● PROBLEM REQUIREMENTS
All of the data must be written out verbatim, with pictures excluded.

● SOURCE MATERIAL
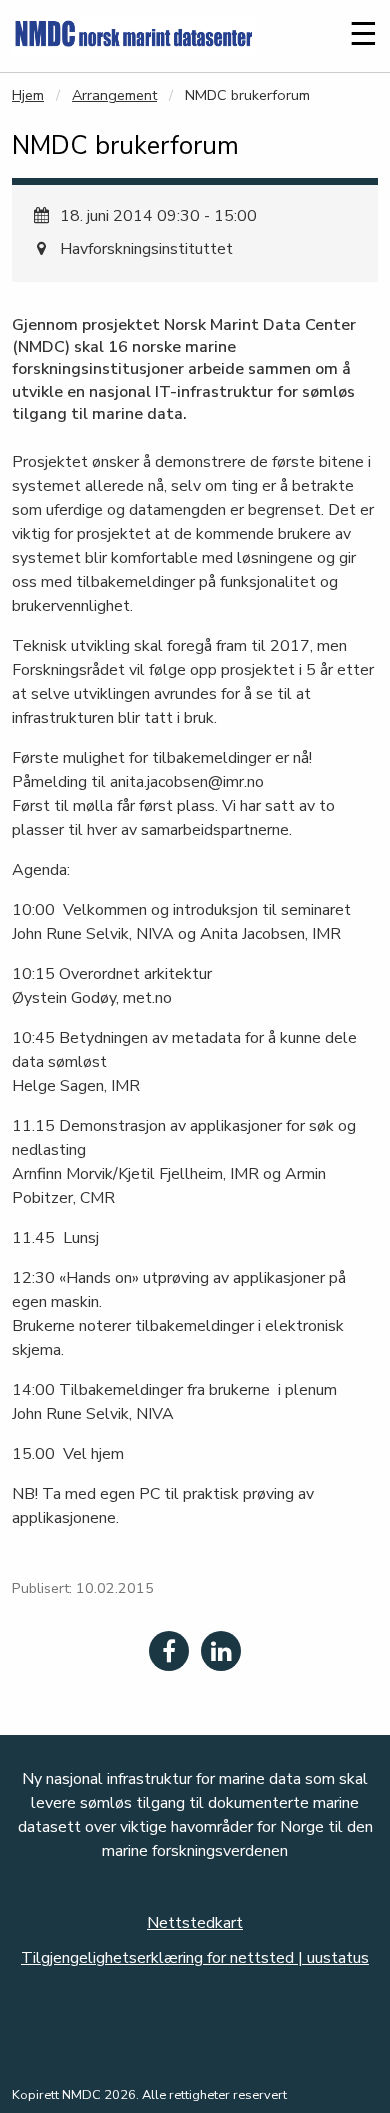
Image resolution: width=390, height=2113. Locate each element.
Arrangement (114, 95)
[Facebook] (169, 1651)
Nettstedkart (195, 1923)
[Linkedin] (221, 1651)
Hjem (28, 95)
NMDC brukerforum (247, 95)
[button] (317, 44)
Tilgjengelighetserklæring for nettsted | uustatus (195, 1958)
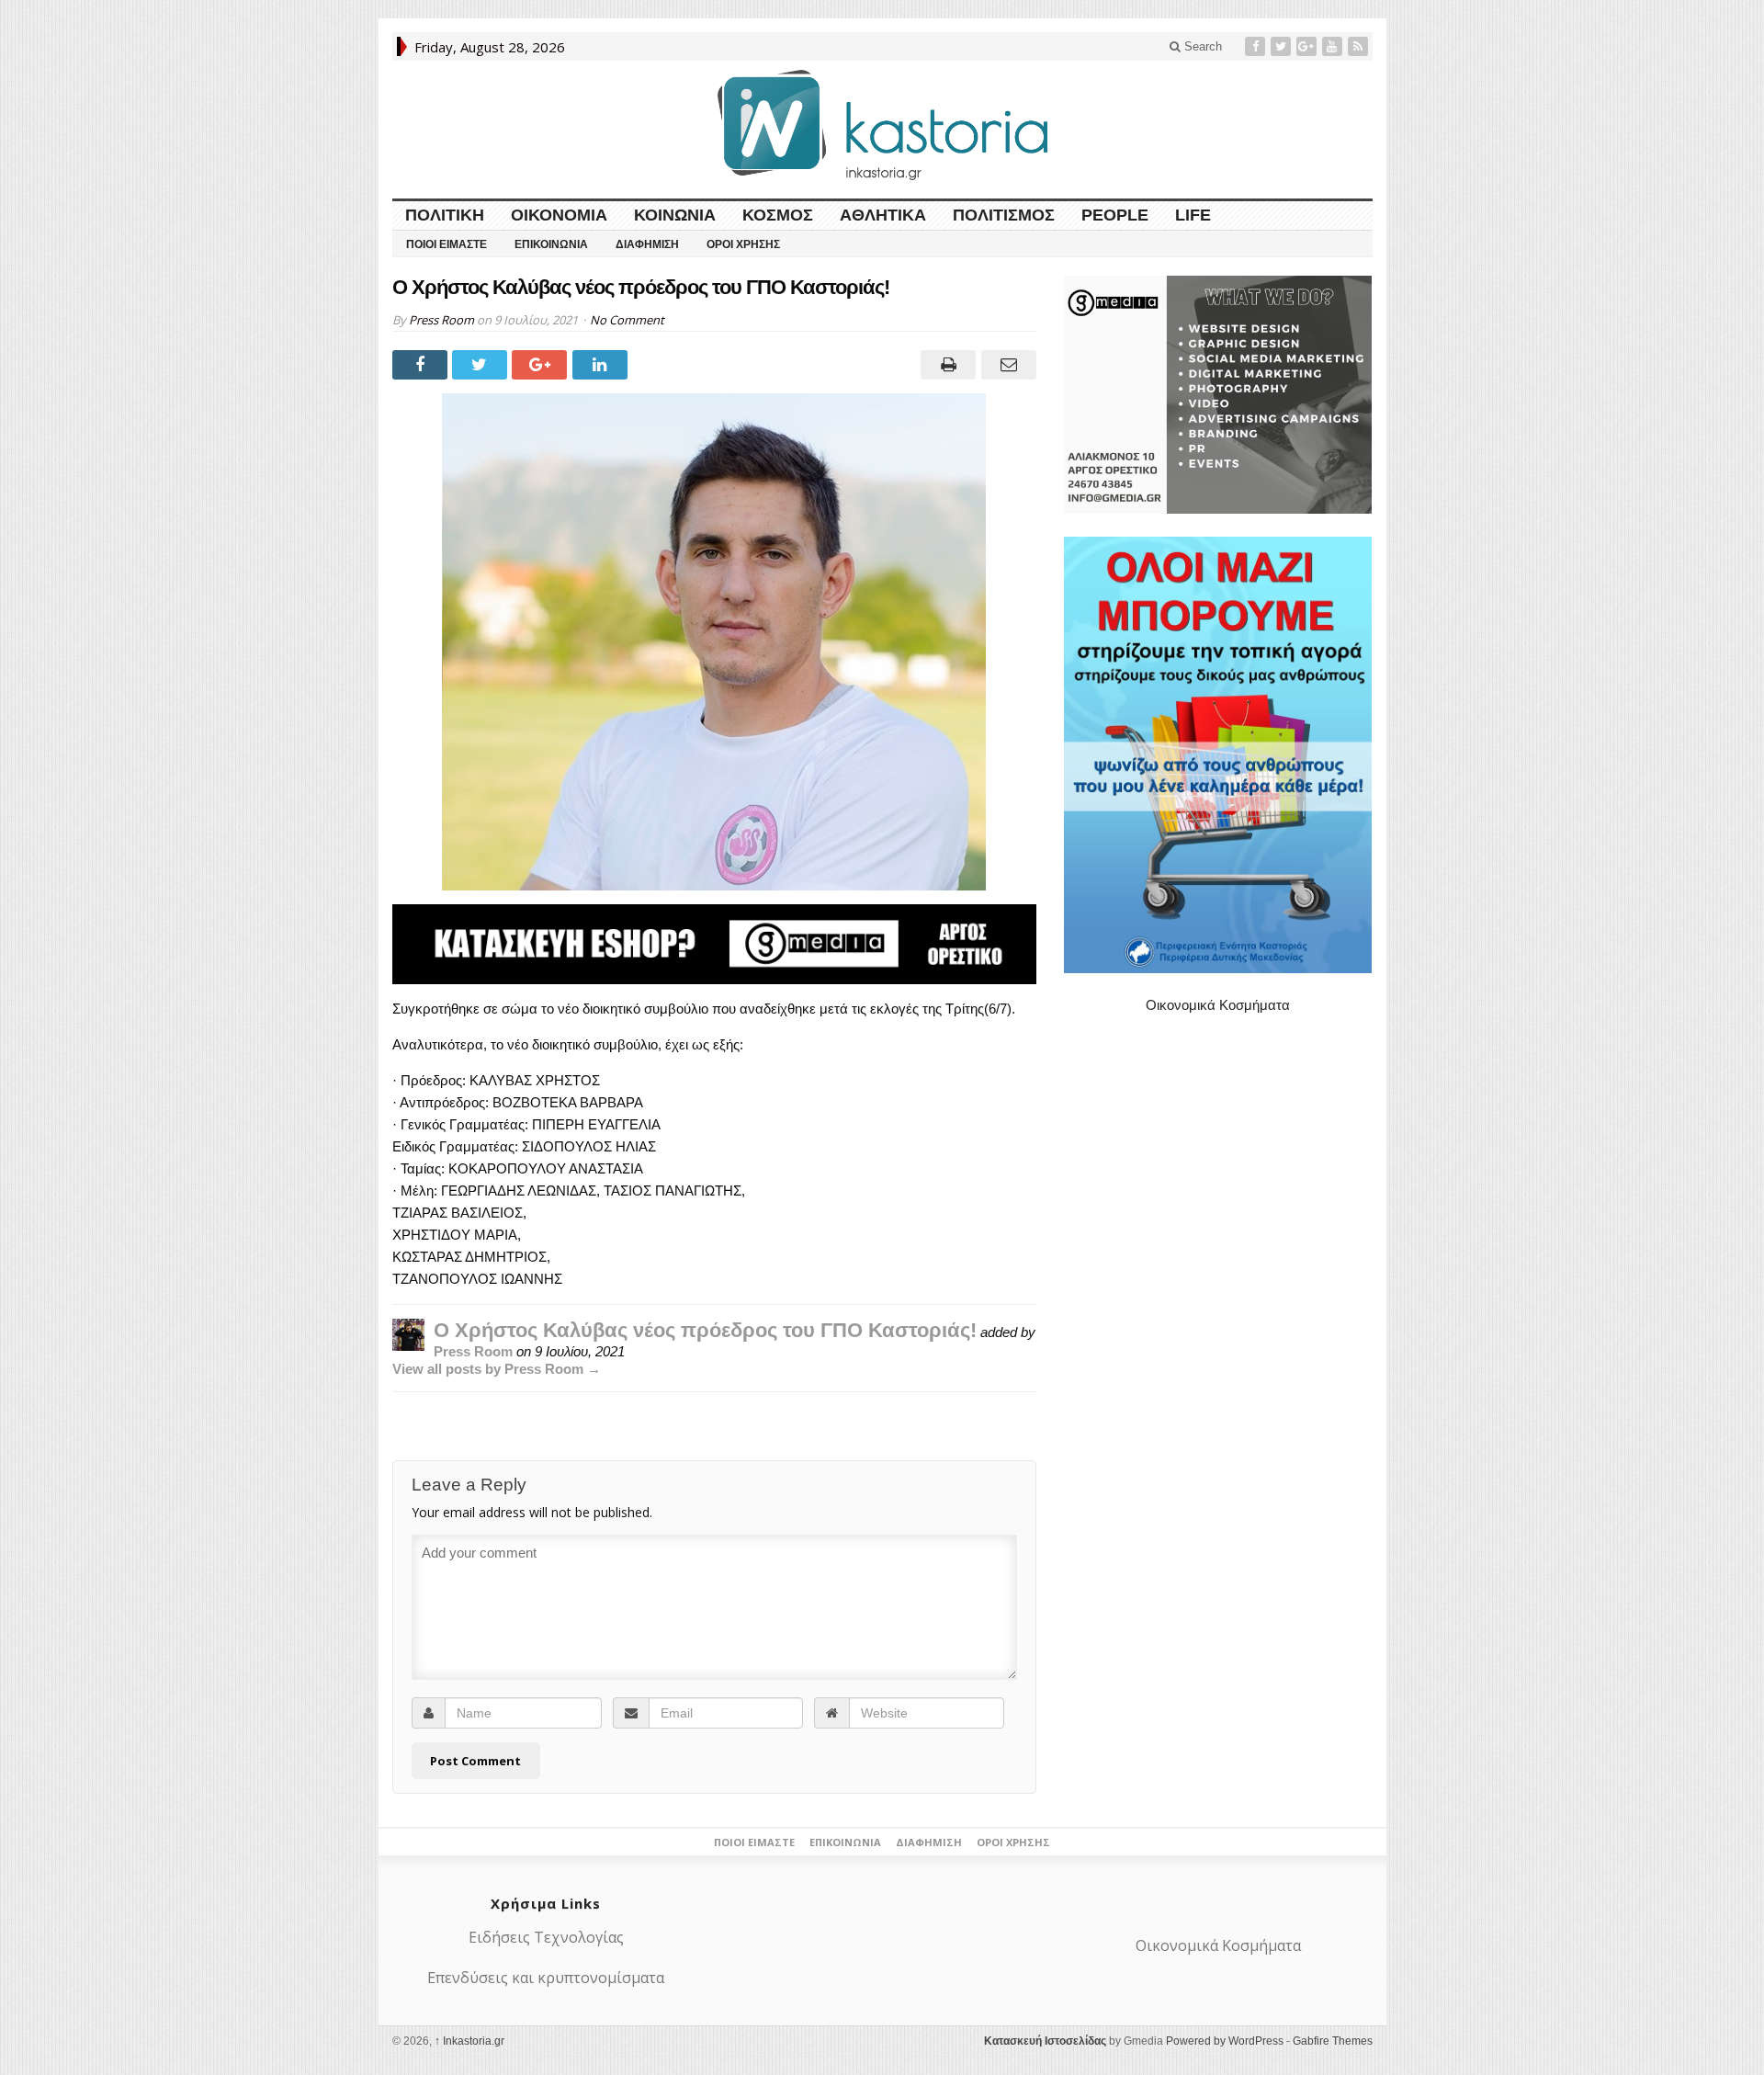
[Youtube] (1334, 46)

● RESPONSE AREA
Image resolution: width=390, height=2113. Locate each element.
Arrangement (114, 95)
[Facebook] (169, 1651)
Nettstedkart (195, 1923)
[Linkedin] (221, 1651)
Hjem (28, 95)
NMDC brukerforum (247, 95)
[button] (317, 44)
Tilgjengelighetserklæring for nettsted | uustatus (195, 1958)
[Youtube] (1334, 46)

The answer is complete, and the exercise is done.